Solving UnemploymentSubmitted by 1m4Paul on Fri, 11/16/2012 - 15:02
To begin any discussion regarding the problem of unemployment (and most discussions in general), one must start by establishing first principles. I believe in what I hold to be not only American values but universal truths; these truths are precepts for my investigations concerning moral, governmental behavior. The three most applicable to this particular investigation are as follows: that in a normative sense, we are entitled to life, liberty, and the fruits of our labor. Encroachment on any one of these rights can be no better than a necessary evil. Because I hold these principles, I have particularly high regard for property rights, and I hold that unnecessary taxation is theft. Deductively descending from this position, I may defend my views on unemployment ethically; fortunately, ethical and economic reasoning concur on this point (though if they didn’t, I would defend the former).
Beginning with economic first principles, one must understand that jobs are a means, not an end in themselves, and that any government spending is representative of growth only to the degree of its non-contingency.

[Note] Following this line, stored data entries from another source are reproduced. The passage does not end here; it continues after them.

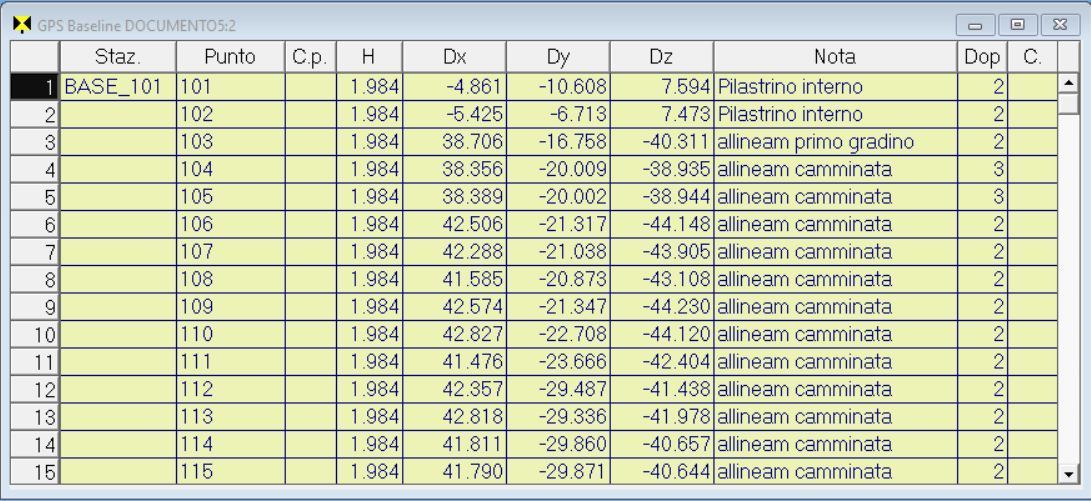This screenshot has width=1091, height=501.
Task: Select row header number 8
Action: click(x=35, y=280)
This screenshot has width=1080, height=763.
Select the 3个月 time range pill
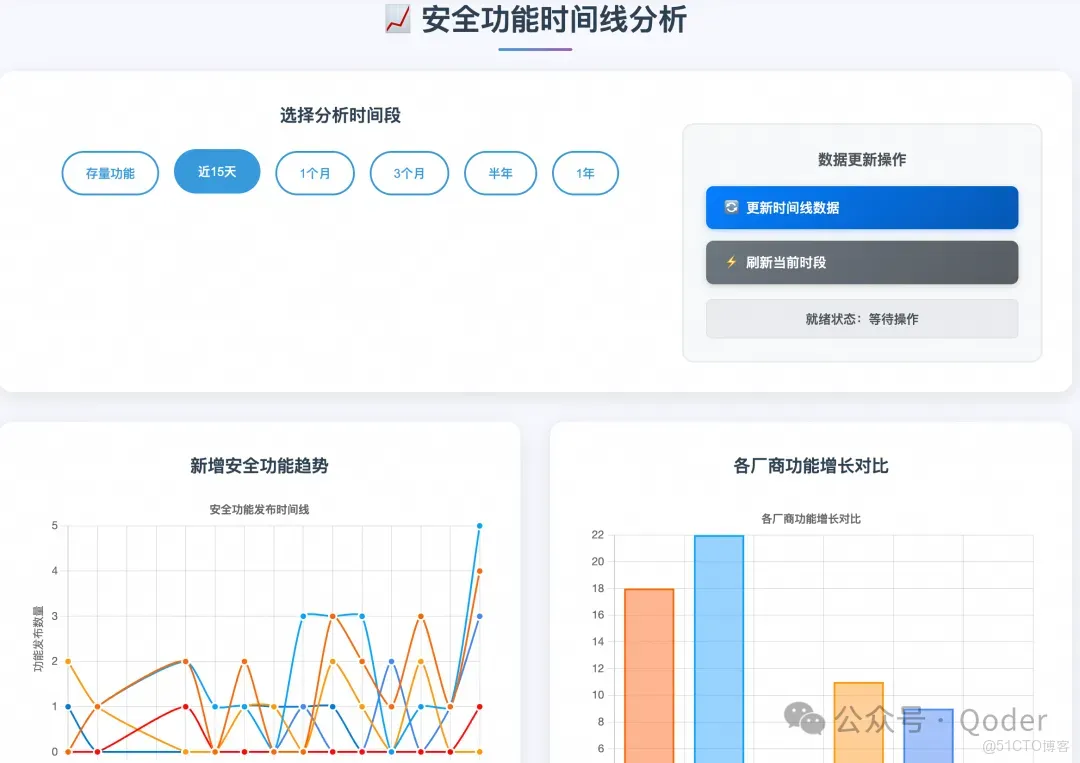[409, 172]
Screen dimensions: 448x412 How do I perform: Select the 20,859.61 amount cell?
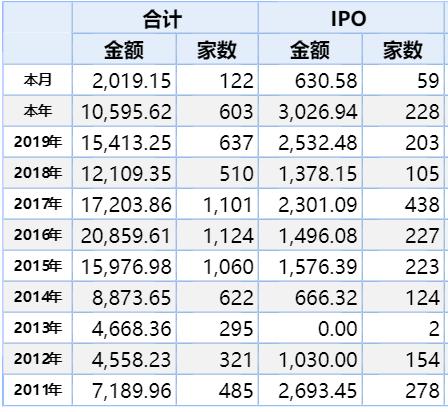[x=124, y=235]
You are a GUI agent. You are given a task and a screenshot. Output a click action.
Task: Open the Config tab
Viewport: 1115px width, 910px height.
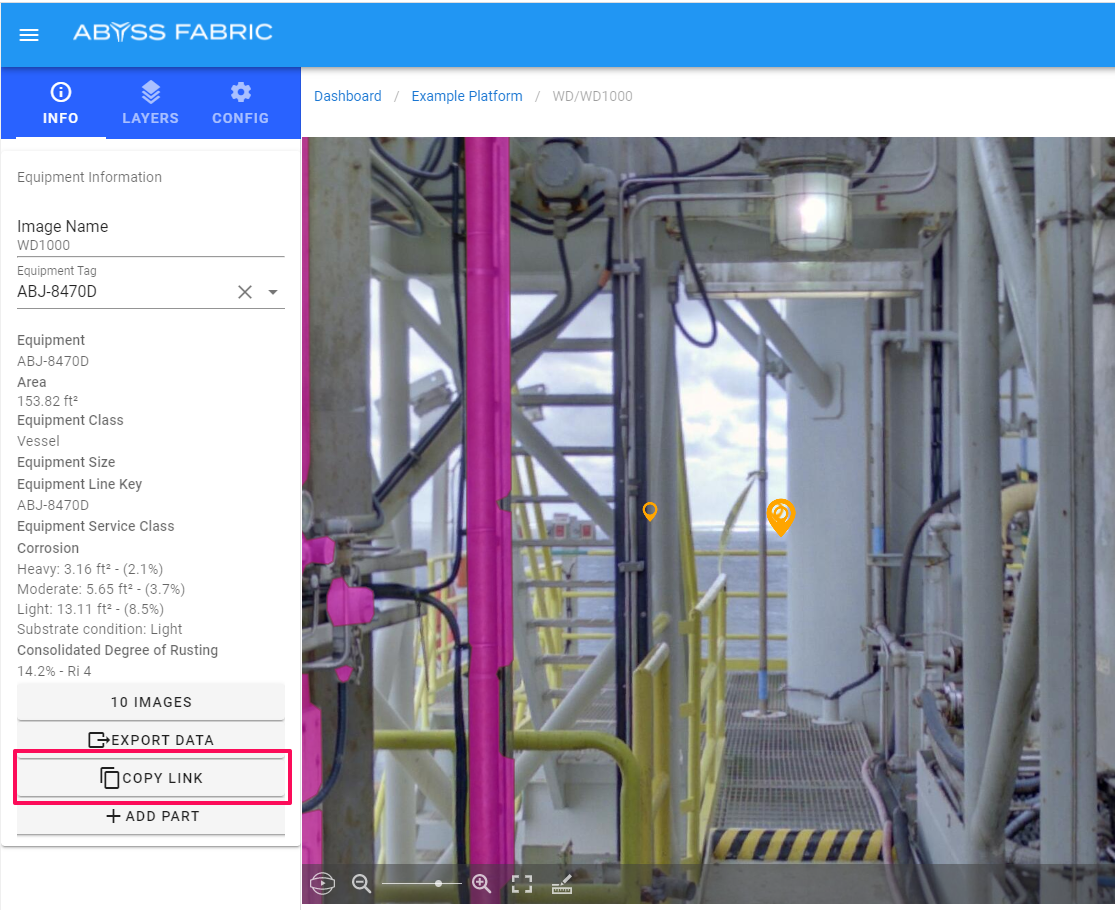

To illustrate this point, consider the following scenario: we have 100% employment and a GDP of 100 trillion dollars. Neo-classical/mainstream/Keynesian economists tend to rely entirely too much on the face value of these numbers; they are meaningful only if a number of assumptions are met and the previous principles are understood.
We could have 100% employment if half the country built houses and the other half tore them down, and we could pay the wages simply by printing the money. Why is this economy, though employing everyone with high GDP, not ideal?